Batu permaneció junto a Guyuk, Mongke y Baidar mientras entraban en la ciudad fluvial de Buda y atravesaban sus calles en dirección al palacio que Tsubodai estaba utilizando como campamento base. Sus oficiales minghaan de mayor rango se pusieron a buscar alojamiento y comida para los hombres en la ciudad saqueada. Los cuatro príncipes cabalgaron hasta el palacio real y desmontaron en la puerta exterior. Pasaron frente a los guardias sin ser detenidos. Tras echarles una mirada, los oficiales del orlok, en vez de seguir al pie de la letra sus órdenes, optaron por la discreción.

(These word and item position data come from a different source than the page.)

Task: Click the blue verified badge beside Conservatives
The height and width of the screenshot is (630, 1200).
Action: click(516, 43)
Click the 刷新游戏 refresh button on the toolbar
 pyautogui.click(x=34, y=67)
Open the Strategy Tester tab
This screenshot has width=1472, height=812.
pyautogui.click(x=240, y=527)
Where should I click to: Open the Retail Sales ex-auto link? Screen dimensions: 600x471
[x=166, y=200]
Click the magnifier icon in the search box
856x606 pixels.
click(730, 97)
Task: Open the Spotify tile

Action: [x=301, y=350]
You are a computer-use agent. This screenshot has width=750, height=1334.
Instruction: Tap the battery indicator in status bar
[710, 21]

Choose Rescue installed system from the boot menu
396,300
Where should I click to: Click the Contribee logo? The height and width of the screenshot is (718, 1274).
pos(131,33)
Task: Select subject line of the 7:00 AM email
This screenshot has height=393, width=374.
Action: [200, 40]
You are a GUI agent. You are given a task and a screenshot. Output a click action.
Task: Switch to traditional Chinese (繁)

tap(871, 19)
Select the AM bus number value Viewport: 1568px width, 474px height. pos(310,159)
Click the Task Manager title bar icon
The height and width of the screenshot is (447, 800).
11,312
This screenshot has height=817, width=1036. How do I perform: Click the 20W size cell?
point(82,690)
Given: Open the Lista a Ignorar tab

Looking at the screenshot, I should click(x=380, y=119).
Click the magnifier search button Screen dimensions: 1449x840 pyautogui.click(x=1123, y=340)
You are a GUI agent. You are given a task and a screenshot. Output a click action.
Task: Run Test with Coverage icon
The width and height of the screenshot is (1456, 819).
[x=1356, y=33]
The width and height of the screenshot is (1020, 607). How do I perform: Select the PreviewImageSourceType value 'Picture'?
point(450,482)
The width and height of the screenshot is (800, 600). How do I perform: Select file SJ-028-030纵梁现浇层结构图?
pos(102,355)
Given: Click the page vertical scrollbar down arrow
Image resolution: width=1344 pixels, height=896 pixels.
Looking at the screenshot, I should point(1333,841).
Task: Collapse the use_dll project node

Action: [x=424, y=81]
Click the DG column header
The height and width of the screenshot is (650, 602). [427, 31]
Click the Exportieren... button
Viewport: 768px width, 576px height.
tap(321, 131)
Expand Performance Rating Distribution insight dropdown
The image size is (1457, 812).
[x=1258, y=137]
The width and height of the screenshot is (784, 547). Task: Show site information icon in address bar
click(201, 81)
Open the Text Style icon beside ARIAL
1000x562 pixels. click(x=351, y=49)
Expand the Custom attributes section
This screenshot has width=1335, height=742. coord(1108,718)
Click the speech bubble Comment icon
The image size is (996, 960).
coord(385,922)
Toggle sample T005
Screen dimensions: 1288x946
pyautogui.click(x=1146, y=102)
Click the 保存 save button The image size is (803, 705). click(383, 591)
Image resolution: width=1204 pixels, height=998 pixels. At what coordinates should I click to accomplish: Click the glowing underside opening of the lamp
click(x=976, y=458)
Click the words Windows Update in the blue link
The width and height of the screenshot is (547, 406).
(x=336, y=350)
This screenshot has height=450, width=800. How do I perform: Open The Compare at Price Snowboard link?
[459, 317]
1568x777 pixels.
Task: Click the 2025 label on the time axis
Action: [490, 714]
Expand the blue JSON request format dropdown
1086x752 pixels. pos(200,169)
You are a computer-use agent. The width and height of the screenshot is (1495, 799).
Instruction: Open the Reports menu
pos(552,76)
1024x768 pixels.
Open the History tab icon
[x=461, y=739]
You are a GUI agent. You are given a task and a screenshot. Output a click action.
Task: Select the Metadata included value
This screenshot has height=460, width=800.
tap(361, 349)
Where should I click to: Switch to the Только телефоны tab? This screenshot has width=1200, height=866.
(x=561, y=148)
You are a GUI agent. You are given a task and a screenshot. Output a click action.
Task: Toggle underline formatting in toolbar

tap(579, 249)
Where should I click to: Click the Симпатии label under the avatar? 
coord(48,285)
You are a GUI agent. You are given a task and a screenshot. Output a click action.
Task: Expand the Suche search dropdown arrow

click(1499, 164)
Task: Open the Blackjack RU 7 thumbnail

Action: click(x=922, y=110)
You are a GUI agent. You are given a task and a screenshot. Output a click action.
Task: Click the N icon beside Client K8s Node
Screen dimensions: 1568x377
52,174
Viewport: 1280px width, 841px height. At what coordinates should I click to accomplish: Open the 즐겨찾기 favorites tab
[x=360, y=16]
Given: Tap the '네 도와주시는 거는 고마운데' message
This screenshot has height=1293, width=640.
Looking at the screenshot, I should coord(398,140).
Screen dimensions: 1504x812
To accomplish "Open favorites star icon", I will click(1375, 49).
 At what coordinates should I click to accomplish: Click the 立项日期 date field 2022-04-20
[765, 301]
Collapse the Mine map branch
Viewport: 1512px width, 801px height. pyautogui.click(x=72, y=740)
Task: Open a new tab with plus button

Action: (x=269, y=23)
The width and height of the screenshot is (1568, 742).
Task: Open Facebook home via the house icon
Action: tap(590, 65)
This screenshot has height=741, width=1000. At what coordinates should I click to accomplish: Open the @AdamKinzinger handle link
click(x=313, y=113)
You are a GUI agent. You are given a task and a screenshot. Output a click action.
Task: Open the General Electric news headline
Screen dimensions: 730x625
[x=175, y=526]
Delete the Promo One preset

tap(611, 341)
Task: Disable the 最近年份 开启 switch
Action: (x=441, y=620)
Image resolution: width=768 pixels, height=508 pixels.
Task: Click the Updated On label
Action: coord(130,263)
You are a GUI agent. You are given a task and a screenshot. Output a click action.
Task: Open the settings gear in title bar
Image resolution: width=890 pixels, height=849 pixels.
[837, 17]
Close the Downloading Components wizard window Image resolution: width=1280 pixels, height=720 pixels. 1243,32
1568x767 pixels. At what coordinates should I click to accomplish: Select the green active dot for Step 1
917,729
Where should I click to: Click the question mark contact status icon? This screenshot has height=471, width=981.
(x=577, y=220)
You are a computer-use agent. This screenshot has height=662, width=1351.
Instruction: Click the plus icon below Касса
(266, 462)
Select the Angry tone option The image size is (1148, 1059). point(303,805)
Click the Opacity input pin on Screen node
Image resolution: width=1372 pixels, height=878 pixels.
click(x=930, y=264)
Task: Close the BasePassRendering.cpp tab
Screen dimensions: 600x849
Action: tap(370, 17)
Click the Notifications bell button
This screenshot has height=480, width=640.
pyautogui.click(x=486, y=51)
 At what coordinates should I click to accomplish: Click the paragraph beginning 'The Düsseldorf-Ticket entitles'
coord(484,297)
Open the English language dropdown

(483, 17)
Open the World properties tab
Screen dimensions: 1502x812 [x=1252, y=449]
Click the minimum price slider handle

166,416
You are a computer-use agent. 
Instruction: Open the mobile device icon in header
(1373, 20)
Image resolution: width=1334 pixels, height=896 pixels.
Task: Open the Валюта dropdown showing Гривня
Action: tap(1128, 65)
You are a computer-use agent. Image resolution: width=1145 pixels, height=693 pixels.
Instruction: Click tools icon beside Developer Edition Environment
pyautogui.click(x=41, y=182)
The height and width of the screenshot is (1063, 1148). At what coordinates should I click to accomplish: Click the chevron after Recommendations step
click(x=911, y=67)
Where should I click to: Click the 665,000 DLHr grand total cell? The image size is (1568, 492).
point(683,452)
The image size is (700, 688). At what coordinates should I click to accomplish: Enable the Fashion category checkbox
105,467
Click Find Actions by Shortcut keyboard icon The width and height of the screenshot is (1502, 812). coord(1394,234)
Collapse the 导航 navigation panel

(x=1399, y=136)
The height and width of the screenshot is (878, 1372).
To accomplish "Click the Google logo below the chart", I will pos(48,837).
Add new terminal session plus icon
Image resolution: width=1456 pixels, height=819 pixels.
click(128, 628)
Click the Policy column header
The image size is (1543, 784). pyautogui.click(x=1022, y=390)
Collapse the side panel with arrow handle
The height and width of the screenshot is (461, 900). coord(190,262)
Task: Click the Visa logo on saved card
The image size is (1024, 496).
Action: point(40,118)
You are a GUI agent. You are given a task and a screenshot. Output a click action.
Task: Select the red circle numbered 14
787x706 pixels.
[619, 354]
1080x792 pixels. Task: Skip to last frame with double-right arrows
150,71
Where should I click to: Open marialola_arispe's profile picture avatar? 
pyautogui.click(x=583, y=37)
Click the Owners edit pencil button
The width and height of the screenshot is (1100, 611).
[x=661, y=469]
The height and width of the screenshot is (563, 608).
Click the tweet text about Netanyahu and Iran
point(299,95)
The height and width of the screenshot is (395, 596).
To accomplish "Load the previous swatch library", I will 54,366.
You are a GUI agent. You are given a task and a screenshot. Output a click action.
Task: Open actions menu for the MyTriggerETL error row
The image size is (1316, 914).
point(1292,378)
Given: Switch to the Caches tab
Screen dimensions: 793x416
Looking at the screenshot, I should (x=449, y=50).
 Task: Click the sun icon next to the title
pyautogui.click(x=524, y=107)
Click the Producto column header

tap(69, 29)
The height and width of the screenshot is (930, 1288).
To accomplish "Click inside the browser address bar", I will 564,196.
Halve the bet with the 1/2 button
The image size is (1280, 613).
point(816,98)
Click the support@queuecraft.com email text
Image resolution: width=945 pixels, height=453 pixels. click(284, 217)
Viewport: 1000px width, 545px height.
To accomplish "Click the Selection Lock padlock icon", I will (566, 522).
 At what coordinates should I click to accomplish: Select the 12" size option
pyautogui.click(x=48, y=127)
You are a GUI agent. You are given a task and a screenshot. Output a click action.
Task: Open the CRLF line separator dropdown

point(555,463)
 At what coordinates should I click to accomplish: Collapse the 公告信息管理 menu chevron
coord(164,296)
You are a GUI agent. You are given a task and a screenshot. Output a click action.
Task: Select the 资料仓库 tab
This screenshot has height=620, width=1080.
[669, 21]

Por una vez, era Guyuk quien lideraba el pequeño grupo, con Batu avanzando a grandes zancadas junto a su hombro. Encontraron a Tsubodai en un salón de baile vacío, ante una enorme mesa de comedor cubierta de mapas y papeles que había sido arrastrada hasta el medio de la estancia. El orlok estaba enfrascado en una conversación con Jebe, Chulgetei e Ilugei. Los tres hombres asentían mientras Tsubodai movía unas monedas que señalaban la posición de los tumanes en el terreno. Batu captó la escena de un vistazo y esbozó una sonrisa tensa para sí. Era una reunión entre los jóvenes y los mayores y, por primera vez, Batu estaba seguro de saber cuál sería el resultado.
Cuando los cuatro príncipes cruzaron la sala acompañados por el eco de sus pasos, Tsubodai alzó la vista. Frunció el ceño al notar sus expresiones graves y se enderezó, separándose de la mesa.
—No os he llamado —dijo. Tenía los ojos clavados en Batu, pero su mirada saltó a Guyuk con sorpresa cuando fue este el que respondió.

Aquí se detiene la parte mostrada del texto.